■ EXCERPT
________________________
The Floodgates Are Open
The circumstance that, based on the CJEU’s findings, the supplier/applicant would most likely succeed in the tax litigation proceedings before the referring Court should not be cheered too heartily.
In the author’s opinion, it is particularly worrying the outright abandonment of the bright pattern relating to legal certainty traced by AG Kokott in favour of a not quite unknown but certainly unstable concept such as the criterion of economic and commercial realities, whose application was not even limited by the Court (again, another blow to AG Kokott) by the existence of abusive practices. It seems fairly easy to predict that tax litigations, as a result of tax authorities being more lenient to deem subsidiaries as FEs “in disguise” of their parent company, would raise (time to institutionalise the VAT Cross-Border Rulings (CBR) pilot project?).
Acknowledgment of tax asymmetries in EU VAT is an important point in favour of legal certainty (and the taxpayer relying on it) but, unfortunately, by itself it is an insufficient safeguard. In this regard, it worries that the Court has offered the supplier this sort of safe harbour in case information relating to contractual relationships between the parent company and the subsidiary is in principle – if we understand it correctly, meaning “not always” (!) – inaccessible to that party . This is especially true, given that Article 22 IR requires the supplier, as a very first step in identifying the FE to which the service is supplied, to examine “the nature and the use of the service provided”, while, only as a second step, VAT legislation enables the supplier to take account of, inter alia, “the contract” .
Then, rien ne va plus? Not really. From its historical development, the FE has always been a moving (at times ahead and sometimes backward) concept (even in a literal sense, since the first case Berkholz (Case C-168/84) indeed concerned whether a FE might be found on a ferryboat) and it would certainly need further considerations in the future, a task which at least both the CJEU and the VEG – not certainly by chance – have high on their respective agendas . Stay tuned.
________________________
■ RAW DATA
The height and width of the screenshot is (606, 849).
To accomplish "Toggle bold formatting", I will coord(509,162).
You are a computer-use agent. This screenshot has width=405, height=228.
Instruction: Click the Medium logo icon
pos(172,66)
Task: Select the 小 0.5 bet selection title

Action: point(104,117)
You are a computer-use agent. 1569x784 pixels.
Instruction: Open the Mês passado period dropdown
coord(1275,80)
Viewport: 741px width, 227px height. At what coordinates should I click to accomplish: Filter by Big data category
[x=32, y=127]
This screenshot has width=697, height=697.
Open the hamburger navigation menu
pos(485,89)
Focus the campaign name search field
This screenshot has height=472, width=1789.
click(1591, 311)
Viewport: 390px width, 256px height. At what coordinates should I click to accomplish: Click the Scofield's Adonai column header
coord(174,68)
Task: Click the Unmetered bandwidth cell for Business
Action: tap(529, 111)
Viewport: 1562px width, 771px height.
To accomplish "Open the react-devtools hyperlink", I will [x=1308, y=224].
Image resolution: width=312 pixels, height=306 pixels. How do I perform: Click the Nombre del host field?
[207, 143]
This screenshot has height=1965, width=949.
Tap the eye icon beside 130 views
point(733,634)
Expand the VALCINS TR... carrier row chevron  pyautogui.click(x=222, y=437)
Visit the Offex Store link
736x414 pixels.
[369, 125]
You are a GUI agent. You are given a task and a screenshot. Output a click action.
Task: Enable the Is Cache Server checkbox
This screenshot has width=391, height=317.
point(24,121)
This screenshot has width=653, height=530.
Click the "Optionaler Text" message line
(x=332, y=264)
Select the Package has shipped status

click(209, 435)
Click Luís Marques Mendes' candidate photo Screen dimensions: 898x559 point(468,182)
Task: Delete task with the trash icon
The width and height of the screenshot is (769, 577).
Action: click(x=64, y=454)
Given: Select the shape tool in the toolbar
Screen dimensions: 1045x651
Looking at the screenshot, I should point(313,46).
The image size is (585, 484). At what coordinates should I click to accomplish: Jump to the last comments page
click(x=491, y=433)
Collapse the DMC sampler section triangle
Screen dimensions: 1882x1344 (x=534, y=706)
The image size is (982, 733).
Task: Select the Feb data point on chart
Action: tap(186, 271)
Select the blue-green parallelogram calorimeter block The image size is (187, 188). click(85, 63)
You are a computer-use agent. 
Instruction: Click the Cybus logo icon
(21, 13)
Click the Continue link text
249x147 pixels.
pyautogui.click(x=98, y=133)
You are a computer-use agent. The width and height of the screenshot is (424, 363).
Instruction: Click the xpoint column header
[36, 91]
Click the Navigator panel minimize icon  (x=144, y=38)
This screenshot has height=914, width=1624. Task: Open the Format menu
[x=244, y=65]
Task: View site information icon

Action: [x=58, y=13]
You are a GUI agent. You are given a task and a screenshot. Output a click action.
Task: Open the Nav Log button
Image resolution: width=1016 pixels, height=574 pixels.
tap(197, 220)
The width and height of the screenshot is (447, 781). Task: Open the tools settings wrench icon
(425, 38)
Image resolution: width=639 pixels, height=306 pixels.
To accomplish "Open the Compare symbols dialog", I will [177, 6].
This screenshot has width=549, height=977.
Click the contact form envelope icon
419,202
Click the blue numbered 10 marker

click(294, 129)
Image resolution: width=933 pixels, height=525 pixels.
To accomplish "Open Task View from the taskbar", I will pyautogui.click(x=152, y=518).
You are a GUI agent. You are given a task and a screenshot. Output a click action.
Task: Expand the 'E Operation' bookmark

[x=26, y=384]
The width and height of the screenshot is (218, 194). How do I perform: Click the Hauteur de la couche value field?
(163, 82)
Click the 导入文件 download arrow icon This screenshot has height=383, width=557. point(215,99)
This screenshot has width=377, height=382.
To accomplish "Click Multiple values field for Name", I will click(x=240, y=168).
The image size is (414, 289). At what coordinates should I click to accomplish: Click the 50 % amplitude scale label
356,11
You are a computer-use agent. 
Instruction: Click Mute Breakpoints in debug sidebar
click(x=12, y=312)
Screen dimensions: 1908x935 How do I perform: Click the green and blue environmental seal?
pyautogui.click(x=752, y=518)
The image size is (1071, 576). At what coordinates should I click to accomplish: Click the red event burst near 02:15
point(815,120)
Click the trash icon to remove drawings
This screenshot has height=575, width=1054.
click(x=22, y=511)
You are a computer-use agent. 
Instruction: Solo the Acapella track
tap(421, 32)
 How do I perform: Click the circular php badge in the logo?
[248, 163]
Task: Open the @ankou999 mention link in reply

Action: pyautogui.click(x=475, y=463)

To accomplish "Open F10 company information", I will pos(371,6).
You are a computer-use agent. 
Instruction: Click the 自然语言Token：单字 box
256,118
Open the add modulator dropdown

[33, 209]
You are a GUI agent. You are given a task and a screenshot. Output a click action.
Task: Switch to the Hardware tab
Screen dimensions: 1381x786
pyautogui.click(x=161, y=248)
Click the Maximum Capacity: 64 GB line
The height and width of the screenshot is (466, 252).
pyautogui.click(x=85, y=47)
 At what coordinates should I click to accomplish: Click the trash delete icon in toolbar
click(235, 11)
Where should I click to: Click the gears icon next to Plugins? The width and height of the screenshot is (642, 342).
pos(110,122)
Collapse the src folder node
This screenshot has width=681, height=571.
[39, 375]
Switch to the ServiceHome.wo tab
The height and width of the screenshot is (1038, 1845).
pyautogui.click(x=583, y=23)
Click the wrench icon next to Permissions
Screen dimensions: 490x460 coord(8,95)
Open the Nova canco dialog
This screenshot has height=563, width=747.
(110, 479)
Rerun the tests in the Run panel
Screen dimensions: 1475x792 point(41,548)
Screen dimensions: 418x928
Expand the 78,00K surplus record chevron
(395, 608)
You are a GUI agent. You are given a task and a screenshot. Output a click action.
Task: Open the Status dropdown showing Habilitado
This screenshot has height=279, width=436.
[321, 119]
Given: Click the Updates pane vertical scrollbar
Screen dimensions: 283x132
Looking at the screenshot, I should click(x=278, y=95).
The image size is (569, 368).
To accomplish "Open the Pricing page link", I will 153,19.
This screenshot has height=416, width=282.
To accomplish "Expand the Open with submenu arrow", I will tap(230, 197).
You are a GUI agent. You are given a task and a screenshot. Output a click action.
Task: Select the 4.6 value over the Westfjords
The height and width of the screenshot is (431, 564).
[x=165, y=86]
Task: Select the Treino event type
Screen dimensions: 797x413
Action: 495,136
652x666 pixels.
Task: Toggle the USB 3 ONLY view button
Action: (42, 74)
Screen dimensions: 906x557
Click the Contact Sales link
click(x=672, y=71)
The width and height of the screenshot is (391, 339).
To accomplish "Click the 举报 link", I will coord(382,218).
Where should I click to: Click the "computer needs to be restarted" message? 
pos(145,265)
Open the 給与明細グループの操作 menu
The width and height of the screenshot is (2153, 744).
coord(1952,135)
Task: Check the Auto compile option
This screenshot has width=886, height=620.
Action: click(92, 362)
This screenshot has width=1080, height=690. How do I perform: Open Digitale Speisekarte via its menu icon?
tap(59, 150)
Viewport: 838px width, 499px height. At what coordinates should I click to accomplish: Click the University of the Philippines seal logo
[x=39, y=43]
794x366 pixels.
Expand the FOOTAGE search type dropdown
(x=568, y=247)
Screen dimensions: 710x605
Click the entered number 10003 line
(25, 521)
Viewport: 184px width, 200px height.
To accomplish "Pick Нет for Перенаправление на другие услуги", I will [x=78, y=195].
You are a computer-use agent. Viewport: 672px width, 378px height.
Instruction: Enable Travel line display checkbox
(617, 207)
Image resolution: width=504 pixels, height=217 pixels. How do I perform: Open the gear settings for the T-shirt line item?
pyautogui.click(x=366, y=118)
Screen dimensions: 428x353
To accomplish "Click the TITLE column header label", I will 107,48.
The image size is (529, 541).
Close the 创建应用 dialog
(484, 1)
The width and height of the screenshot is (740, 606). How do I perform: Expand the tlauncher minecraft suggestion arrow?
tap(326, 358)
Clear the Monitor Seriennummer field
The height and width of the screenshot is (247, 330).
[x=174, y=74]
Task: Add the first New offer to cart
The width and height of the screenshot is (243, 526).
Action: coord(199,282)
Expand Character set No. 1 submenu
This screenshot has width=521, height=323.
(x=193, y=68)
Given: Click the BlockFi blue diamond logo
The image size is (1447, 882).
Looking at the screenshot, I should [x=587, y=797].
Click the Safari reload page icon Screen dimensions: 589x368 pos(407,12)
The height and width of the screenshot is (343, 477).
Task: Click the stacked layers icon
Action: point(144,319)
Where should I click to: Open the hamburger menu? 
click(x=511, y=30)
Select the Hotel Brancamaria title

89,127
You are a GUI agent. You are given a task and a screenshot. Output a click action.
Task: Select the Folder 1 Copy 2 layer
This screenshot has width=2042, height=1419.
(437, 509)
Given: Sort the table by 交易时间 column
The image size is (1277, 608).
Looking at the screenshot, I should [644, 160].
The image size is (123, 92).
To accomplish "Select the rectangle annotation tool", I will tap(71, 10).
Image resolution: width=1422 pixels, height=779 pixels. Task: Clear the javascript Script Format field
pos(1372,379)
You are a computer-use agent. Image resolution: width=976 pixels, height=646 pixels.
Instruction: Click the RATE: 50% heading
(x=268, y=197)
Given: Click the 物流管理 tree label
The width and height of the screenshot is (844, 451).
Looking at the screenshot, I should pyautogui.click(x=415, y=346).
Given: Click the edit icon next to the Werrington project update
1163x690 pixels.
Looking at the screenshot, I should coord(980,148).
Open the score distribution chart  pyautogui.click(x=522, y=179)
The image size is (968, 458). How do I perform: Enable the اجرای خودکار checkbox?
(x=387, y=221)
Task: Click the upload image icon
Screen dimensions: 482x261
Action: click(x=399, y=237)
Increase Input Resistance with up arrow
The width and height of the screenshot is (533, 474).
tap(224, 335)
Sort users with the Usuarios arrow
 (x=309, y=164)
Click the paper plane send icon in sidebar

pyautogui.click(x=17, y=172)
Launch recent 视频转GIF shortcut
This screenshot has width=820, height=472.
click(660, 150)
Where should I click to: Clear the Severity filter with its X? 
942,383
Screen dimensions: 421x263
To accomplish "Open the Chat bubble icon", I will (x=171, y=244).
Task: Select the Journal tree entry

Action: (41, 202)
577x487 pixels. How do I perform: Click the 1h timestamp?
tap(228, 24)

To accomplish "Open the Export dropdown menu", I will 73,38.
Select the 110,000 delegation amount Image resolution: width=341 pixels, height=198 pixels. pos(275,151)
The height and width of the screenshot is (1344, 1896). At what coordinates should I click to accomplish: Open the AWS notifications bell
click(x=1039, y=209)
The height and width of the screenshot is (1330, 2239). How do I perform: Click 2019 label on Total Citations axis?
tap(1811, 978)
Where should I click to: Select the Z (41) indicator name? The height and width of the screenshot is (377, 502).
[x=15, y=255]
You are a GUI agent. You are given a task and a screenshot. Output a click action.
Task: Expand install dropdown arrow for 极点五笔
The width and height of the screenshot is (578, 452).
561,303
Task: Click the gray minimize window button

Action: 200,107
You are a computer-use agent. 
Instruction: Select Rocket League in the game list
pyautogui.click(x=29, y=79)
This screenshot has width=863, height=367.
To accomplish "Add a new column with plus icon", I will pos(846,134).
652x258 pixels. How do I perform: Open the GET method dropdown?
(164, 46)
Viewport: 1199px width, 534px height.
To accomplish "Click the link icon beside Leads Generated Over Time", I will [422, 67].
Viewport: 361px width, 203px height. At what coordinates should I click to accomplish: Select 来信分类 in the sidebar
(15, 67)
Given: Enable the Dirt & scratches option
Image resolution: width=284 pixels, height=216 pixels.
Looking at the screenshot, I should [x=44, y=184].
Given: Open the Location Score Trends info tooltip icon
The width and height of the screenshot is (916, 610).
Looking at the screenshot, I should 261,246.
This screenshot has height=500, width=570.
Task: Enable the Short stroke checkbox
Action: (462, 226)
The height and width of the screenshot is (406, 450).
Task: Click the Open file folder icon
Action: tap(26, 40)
________________________
■ PARTS OF THE EXERCISE
A – List every phrase that the VAT commentary places within quotation marks.
B – In the VAT commentary, what question did the first case, Berkholz, concern?
C – Pick up the VAT commentary after its final sentence and continue it.

■ RESULTS IN ORDER
A –
- "in disguise"
- "not always"
- "the nature and the use of the service provided"
- "the contract"

B – It concerned whether a fixed establishment might be found on a ferryboat.

C –
 See B.J.M. Terra & J. Kajus, Introduction to European VAT (IBFD 2020), at para. 22.214.171.124., who recall that, from its case-law, it emerges how the CJEU is generally reluctant to find an establishment (i.e., a FE) other than the main establishment of a taxable person, being the latter the primary point of reference for determining the place of supply. See also A. Parolini & A. Rottoli, The Role of the “Rationality Test” in Attributing Supplies of Service to Fixed Establishments – A Critical Approach to Case C-605/12 (Welmory), 5 World Journal of VAT/GST Law 1 (2016), at p. 3, who submit that, based on the CJEU’s findings in DFDS, “it can be inferred that the place where an undertaking has established its business does not lead to a rational result when it does not reflect the VAT regime that should have been applied if one looks to the place of actual consumption”.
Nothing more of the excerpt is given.